= WHAT TO DO =
Please rewrite the records below, replacing "computer-use agent" with "screen assistant" wherever it occurs and keeping everything else unchanged.

— start INFORMATION PROVIDED —

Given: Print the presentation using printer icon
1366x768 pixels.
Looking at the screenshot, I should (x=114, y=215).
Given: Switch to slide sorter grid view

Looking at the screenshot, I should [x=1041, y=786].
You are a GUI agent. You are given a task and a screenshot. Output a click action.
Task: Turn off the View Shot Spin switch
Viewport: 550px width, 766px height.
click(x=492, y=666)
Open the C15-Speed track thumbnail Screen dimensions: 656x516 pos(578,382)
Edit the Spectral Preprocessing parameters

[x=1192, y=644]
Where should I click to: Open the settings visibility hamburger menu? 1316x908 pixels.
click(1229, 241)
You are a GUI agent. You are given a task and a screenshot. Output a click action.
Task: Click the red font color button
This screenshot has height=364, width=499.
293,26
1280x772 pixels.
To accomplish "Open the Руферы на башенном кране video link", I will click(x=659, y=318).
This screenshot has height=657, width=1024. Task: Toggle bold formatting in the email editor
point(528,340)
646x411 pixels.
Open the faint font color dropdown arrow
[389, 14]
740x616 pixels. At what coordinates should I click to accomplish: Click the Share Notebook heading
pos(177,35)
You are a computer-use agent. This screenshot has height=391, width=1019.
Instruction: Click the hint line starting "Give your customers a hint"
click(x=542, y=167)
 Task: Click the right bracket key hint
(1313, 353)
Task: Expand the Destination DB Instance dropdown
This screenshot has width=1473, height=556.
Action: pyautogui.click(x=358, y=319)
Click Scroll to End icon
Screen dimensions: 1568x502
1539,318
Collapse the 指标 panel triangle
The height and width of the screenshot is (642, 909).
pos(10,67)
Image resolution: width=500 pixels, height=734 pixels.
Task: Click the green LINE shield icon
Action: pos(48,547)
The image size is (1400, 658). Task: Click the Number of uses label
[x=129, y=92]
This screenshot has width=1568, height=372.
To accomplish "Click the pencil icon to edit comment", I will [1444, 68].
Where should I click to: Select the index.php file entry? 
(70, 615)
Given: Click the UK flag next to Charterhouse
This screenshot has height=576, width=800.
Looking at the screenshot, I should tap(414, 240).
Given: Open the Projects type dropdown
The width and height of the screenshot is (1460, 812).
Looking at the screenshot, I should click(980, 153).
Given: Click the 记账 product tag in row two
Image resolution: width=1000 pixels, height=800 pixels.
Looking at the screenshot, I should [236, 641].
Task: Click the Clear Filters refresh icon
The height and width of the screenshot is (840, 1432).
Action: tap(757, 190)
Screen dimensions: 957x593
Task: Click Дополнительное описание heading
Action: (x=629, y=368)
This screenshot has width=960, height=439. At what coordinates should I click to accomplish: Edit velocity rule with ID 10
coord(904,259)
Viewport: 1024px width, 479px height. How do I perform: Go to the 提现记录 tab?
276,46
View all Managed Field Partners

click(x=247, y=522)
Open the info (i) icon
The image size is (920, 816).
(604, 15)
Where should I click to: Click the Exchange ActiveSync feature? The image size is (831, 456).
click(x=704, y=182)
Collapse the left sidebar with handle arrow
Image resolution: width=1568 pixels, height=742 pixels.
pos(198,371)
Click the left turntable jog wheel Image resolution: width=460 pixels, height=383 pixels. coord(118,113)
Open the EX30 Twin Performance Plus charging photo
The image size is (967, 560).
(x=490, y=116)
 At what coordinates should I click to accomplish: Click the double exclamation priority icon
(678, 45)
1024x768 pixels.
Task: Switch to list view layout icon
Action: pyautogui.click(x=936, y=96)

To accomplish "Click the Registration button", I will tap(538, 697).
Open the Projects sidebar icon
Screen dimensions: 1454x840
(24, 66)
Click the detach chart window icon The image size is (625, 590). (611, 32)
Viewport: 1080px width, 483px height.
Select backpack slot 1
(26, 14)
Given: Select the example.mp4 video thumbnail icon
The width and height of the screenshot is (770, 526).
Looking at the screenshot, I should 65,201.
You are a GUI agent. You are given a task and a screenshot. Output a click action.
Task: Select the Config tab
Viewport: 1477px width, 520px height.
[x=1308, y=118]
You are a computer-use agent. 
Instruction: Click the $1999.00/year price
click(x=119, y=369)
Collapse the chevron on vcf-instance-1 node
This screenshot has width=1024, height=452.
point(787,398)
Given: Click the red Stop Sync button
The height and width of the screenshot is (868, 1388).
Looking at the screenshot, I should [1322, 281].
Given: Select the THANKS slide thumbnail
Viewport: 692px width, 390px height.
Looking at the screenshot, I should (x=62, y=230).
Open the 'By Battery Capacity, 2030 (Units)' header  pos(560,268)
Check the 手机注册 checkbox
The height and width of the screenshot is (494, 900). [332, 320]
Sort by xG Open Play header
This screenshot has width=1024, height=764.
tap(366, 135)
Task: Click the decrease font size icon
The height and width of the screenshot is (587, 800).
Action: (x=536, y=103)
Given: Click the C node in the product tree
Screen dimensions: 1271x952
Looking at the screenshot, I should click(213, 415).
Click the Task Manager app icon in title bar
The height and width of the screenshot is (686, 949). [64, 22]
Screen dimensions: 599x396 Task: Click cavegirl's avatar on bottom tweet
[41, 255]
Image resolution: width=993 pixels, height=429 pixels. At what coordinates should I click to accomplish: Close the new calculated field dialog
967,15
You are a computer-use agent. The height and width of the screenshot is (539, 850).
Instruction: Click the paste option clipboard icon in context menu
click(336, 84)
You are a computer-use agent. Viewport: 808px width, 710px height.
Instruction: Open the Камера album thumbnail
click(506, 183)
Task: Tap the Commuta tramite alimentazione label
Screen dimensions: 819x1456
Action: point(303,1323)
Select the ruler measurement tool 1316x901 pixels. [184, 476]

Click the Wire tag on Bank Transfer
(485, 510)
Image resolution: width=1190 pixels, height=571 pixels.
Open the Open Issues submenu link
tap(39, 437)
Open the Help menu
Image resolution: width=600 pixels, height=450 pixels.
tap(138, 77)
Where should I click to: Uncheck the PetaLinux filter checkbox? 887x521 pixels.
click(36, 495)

— end INFORMATION PROVIDED —

= SOLVED PROBLEM =
Given: Print the presentation using printer icon
1366x768 pixels.
Looking at the screenshot, I should (x=114, y=215).
Given: Switch to slide sorter grid view

Looking at the screenshot, I should [x=1041, y=786].
You are a GUI agent. You are given a task and a screenshot. Output a click action.
Task: Turn off the View Shot Spin switch
Viewport: 550px width, 766px height.
click(x=492, y=666)
Open the C15-Speed track thumbnail Screen dimensions: 656x516 pos(578,382)
Edit the Spectral Preprocessing parameters

[x=1192, y=644]
Where should I click to: Open the settings visibility hamburger menu? 1316x908 pixels.
click(1229, 241)
You are a GUI agent. You are given a task and a screenshot. Output a click action.
Task: Click the red font color button
This screenshot has height=364, width=499.
293,26
1280x772 pixels.
To accomplish "Open the Руферы на башенном кране video link", I will click(x=659, y=318).
This screenshot has height=657, width=1024. Task: Toggle bold formatting in the email editor
point(528,340)
646x411 pixels.
Open the faint font color dropdown arrow
[389, 14]
740x616 pixels. At what coordinates should I click to accomplish: Click the Share Notebook heading
pos(177,35)
You are a screen assistant. This screenshot has height=391, width=1019.
Instruction: Click the hint line starting "Give your customers a hint"
click(x=542, y=167)
 Task: Click the right bracket key hint
(1313, 353)
Task: Expand the Destination DB Instance dropdown
This screenshot has width=1473, height=556.
Action: pyautogui.click(x=358, y=319)
Click Scroll to End icon
Screen dimensions: 1568x502
1539,318
Collapse the 指标 panel triangle
The height and width of the screenshot is (642, 909).
pos(10,67)
Image resolution: width=500 pixels, height=734 pixels.
Task: Click the green LINE shield icon
Action: pos(48,547)
The image size is (1400, 658). Task: Click the Number of uses label
[x=129, y=92]
This screenshot has width=1568, height=372.
To accomplish "Click the pencil icon to edit comment", I will [1444, 68].
Where should I click to: Select the index.php file entry? 
(70, 615)
Given: Click the UK flag next to Charterhouse
This screenshot has height=576, width=800.
Looking at the screenshot, I should tap(414, 240).
Given: Open the Projects type dropdown
The width and height of the screenshot is (1460, 812).
Looking at the screenshot, I should click(980, 153).
Given: Click the 记账 product tag in row two
Image resolution: width=1000 pixels, height=800 pixels.
Looking at the screenshot, I should [236, 641].
Task: Click the Clear Filters refresh icon
The height and width of the screenshot is (840, 1432).
Action: tap(757, 190)
Screen dimensions: 957x593
Task: Click Дополнительное описание heading
Action: (x=629, y=368)
This screenshot has width=960, height=439. At what coordinates should I click to accomplish: Edit velocity rule with ID 10
coord(904,259)
Viewport: 1024px width, 479px height. How do I perform: Go to the 提现记录 tab?
276,46
View all Managed Field Partners

click(x=247, y=522)
Open the info (i) icon
The image size is (920, 816).
(604, 15)
Where should I click to: Click the Exchange ActiveSync feature? The image size is (831, 456).
click(x=704, y=182)
Collapse the left sidebar with handle arrow
Image resolution: width=1568 pixels, height=742 pixels.
pos(198,371)
Click the left turntable jog wheel Image resolution: width=460 pixels, height=383 pixels. coord(118,113)
Open the EX30 Twin Performance Plus charging photo
The image size is (967, 560).
(x=490, y=116)
 At what coordinates should I click to accomplish: Click the double exclamation priority icon
(678, 45)
1024x768 pixels.
Task: Switch to list view layout icon
Action: pyautogui.click(x=936, y=96)

To accomplish "Click the Registration button", I will tap(538, 697).
Open the Projects sidebar icon
Screen dimensions: 1454x840
(24, 66)
Click the detach chart window icon The image size is (625, 590). (611, 32)
Viewport: 1080px width, 483px height.
Select backpack slot 1
(26, 14)
Given: Select the example.mp4 video thumbnail icon
The width and height of the screenshot is (770, 526).
Looking at the screenshot, I should 65,201.
You are a GUI agent. You are given a task and a screenshot. Output a click action.
Task: Select the Config tab
Viewport: 1477px width, 520px height.
[x=1308, y=118]
You are a screen assistant. 
Instruction: Click the $1999.00/year price
click(x=119, y=369)
Collapse the chevron on vcf-instance-1 node
This screenshot has width=1024, height=452.
point(787,398)
Given: Click the red Stop Sync button
The height and width of the screenshot is (868, 1388).
Looking at the screenshot, I should [1322, 281].
Given: Select the THANKS slide thumbnail
Viewport: 692px width, 390px height.
Looking at the screenshot, I should (x=62, y=230).
Open the 'By Battery Capacity, 2030 (Units)' header  pos(560,268)
Check the 手机注册 checkbox
The height and width of the screenshot is (494, 900). [332, 320]
Sort by xG Open Play header
This screenshot has width=1024, height=764.
tap(366, 135)
Task: Click the decrease font size icon
The height and width of the screenshot is (587, 800).
Action: (x=536, y=103)
Given: Click the C node in the product tree
Screen dimensions: 1271x952
Looking at the screenshot, I should click(213, 415).
Click the Task Manager app icon in title bar
The height and width of the screenshot is (686, 949). [64, 22]
Screen dimensions: 599x396 Task: Click cavegirl's avatar on bottom tweet
[41, 255]
Image resolution: width=993 pixels, height=429 pixels. At what coordinates should I click to accomplish: Close the new calculated field dialog
967,15
You are a screen assistant. The height and width of the screenshot is (539, 850).
Instruction: Click the paste option clipboard icon in context menu
click(336, 84)
You are a screen assistant. Viewport: 808px width, 710px height.
Instruction: Open the Камера album thumbnail
click(506, 183)
Task: Tap the Commuta tramite alimentazione label
Screen dimensions: 819x1456
Action: point(303,1323)
Select the ruler measurement tool 1316x901 pixels. [184, 476]

Click the Wire tag on Bank Transfer
(485, 510)
Image resolution: width=1190 pixels, height=571 pixels.
Open the Open Issues submenu link
tap(39, 437)
Open the Help menu
Image resolution: width=600 pixels, height=450 pixels.
tap(138, 77)
Where should I click to: Uncheck the PetaLinux filter checkbox? 887x521 pixels.
click(36, 495)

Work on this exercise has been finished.